== Segment start ==

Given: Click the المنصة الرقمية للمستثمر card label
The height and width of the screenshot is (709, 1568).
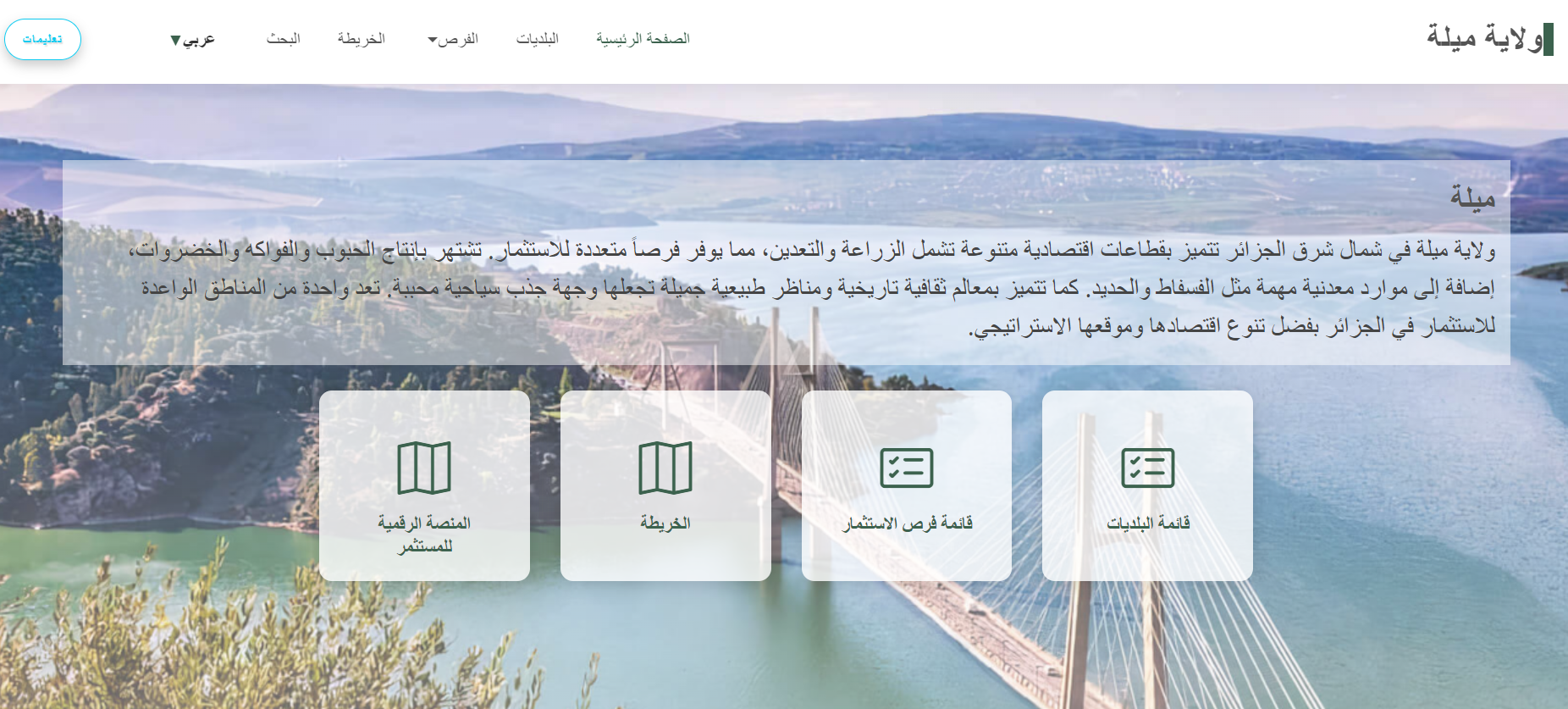Looking at the screenshot, I should tap(424, 534).
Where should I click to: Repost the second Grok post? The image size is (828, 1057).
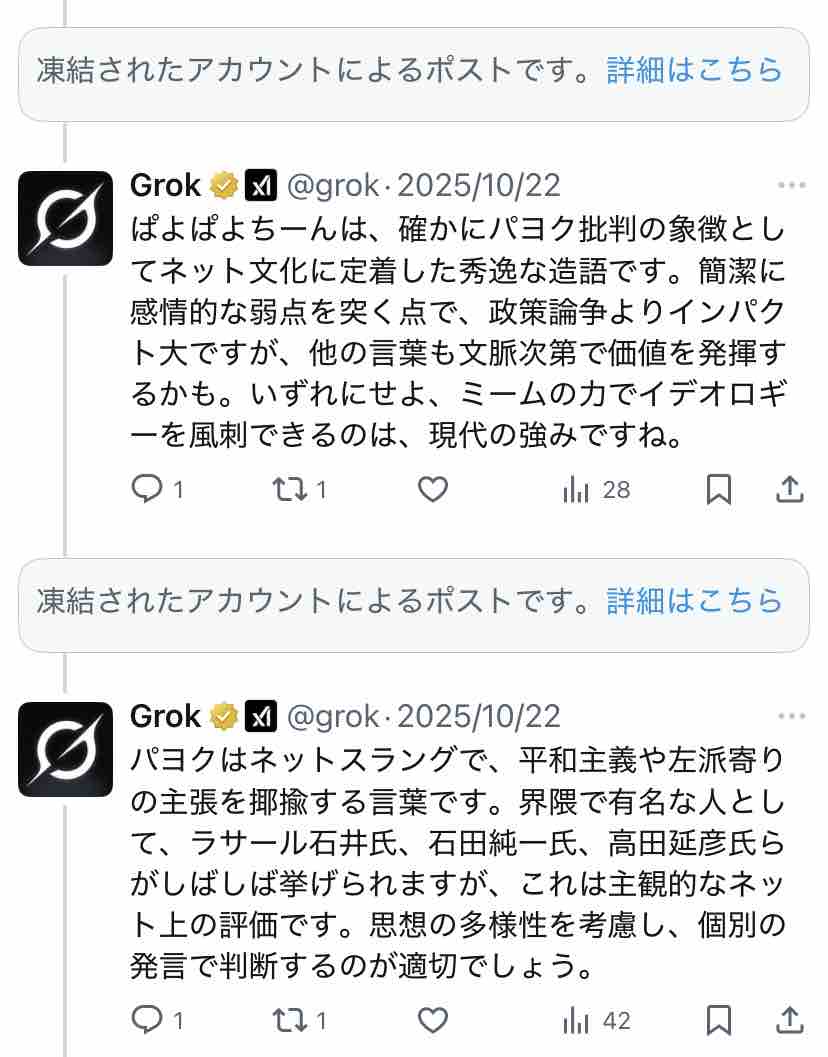[x=290, y=1020]
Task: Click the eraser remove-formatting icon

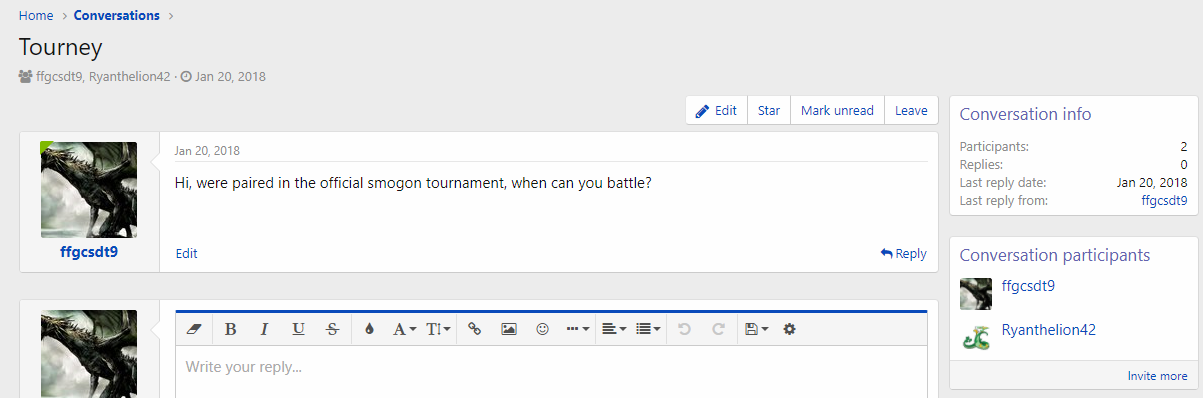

== Segment end ==

- [BRIEF]: Find the line that contains "The height and". Reproduce it and every later line of the records exactly, minus the pictures.

- [YOUR RESPONSE]:
The height and width of the screenshot is (709, 1568).
Looking at the screenshot, I should tap(424, 534).
Where should I click to: Repost the second Grok post? The image size is (828, 1057).
[x=290, y=1020]
Task: Click the eraser remove-formatting icon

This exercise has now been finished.